At the Zoobiquity discussion, Gwen Macsai, host of Re:sound interviewed Dr. Barbara Natterson-Horowitz, a cardiologist at the UCLA Medical Center and Kathryn Bowers the authors of the book Zoobiquity: What Animals Can Teach Us About Health and the Science of Healing. The discussion explained how both authors came up with the conclusion that by studying animal diseases, we can also gain a better understanding of human diseases. Both authors also shared some of their experiences and details included in the book as well as giving some insight to the tension between veterinarians and physicians.
The most moving and eye – opening detail presented was the physician joke, something along the lines of, “a physician is merely a veterinarian that only deals with one species.” As an aspiring doctor for humans (I’m way too fearful of animals to even consider becoming a vet) I realized that I never really thought about veterinarians and the importance of their job. I have had a few pets in my life but my parents usually took them to visit the vet so I’ve never actually interacted with a vet. And like Ms. Bowers pointed out there is cultural tension between physicians and veterinarian which was not obvious to me before I went to this discussion. I never gave any thought to animal diseases mostly because I was too busy focusing on human problems. However, after the discussion I realized that it was ignorant of me to not even consider that animals get the same diseases as humans, cancer, heart attacks, STDs, etc. What was even more surprising was finding out that animals too can self-mutilate themselves, get intoxicated, take drugs, and do things that I only associated with human behavior. I felt very egotistical because I only gave importance to human diseases and disorders while so many animals out there are dying of the same problems with no one to help them. What was surprising to me was when both Ms. Bowers and Dr. Natterson – Horowitz mentioned that some physicians did not consider animal diseases important and said that people need to focus more on humans. I don’t think these people realize that animals are just as important as humans and they can really help us understand more about human diseases.

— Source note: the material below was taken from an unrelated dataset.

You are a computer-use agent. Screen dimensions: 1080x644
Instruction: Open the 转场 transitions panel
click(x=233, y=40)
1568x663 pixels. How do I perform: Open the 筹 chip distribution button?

Dr. Natterson – Horowitz and Ms. Bowers coined the term “zoobiquity” to describe the concept of looking to animals and the doctors who care for them to better understand human health. The book discusses many of the human health concerns that animals too suffer from such as heart attacks from stress, diabetes, STDs, etc. Before the discussion, I had thought that because our anatomy is different from other animals making connections and relating to their diseases would not be possible. However, I was surprised to find that by studying how heart attacks work in animals we can figure out how to prevent heart attacks in humans. Dr. Natterson – Horowitz mentioned that animals suffer from capture myopathy, too much adrenaline rush that poisons the heart, similar to when humans get heart failure from grief or extreme fear.

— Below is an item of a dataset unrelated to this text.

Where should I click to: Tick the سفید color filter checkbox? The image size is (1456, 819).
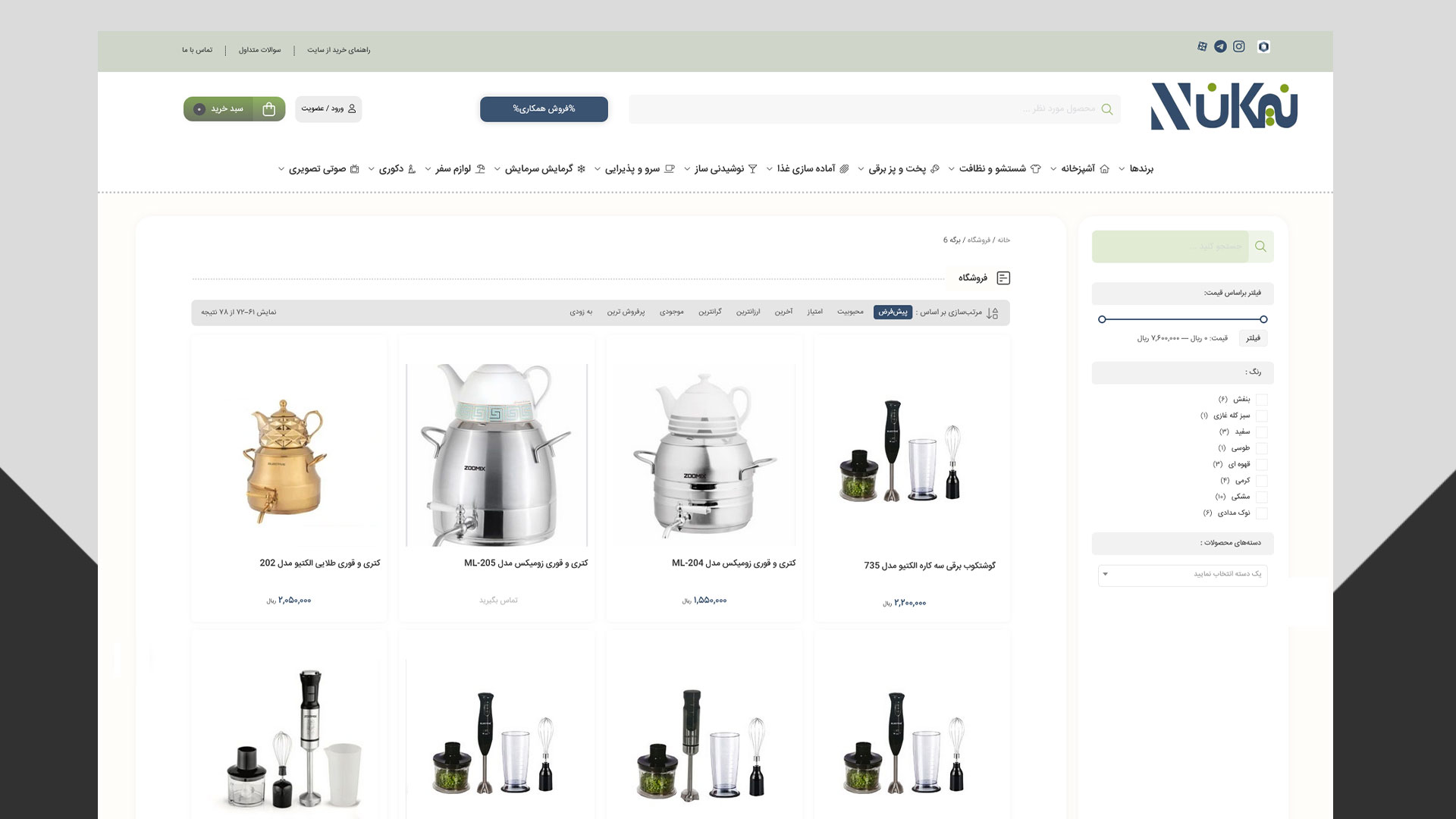tap(1262, 432)
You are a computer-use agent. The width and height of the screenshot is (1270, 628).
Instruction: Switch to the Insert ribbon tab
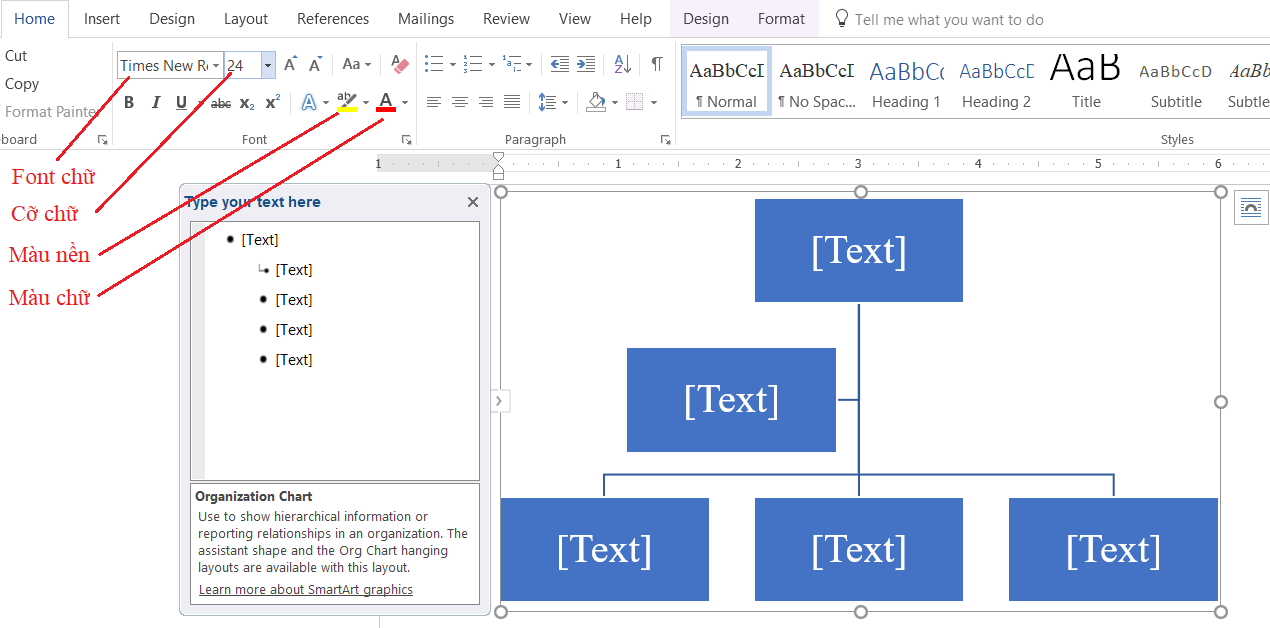(x=102, y=18)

Another thing that surprised me was how much animals can help us understand and prevent diseases from spreading. Dr. Natterson – Horowitz talked about how she noticed crows were starting to get sick, falling out of the sky and stumbling around, or dying. This was also happening to the birds in the zoo. A couple of days later, humans were also experiencing the same symptoms. When Dr. Natterson – Horowitz called the Center for Disease Control, multiple times, they looked into it declared it as St. Louis encephalitis despite Dr. Natterson – Horowitz insisting that it was something else because birds don’t get sick and die from St. Louis encephalitis. The CDC however, ignored her and she ended up going to another research facility and discovering that it was actually the West Nile Virus causing all the deaths. This anecdote really drove home the concept of zoobiquity because if not for Dr. Natterson – Horowitz’s veterinarian experience it would have taken even longer to figure out that it was the West Nile Virus and not St. Louis encephalitis. It was even more surprising to find out that the CDC just sort of ignored Dr. Natterson – Horowitz rather than at least even considering her claim. I think that it is extremely important for physicians and veterinarians to come together and share their knowledge because both can learn a lot from each other.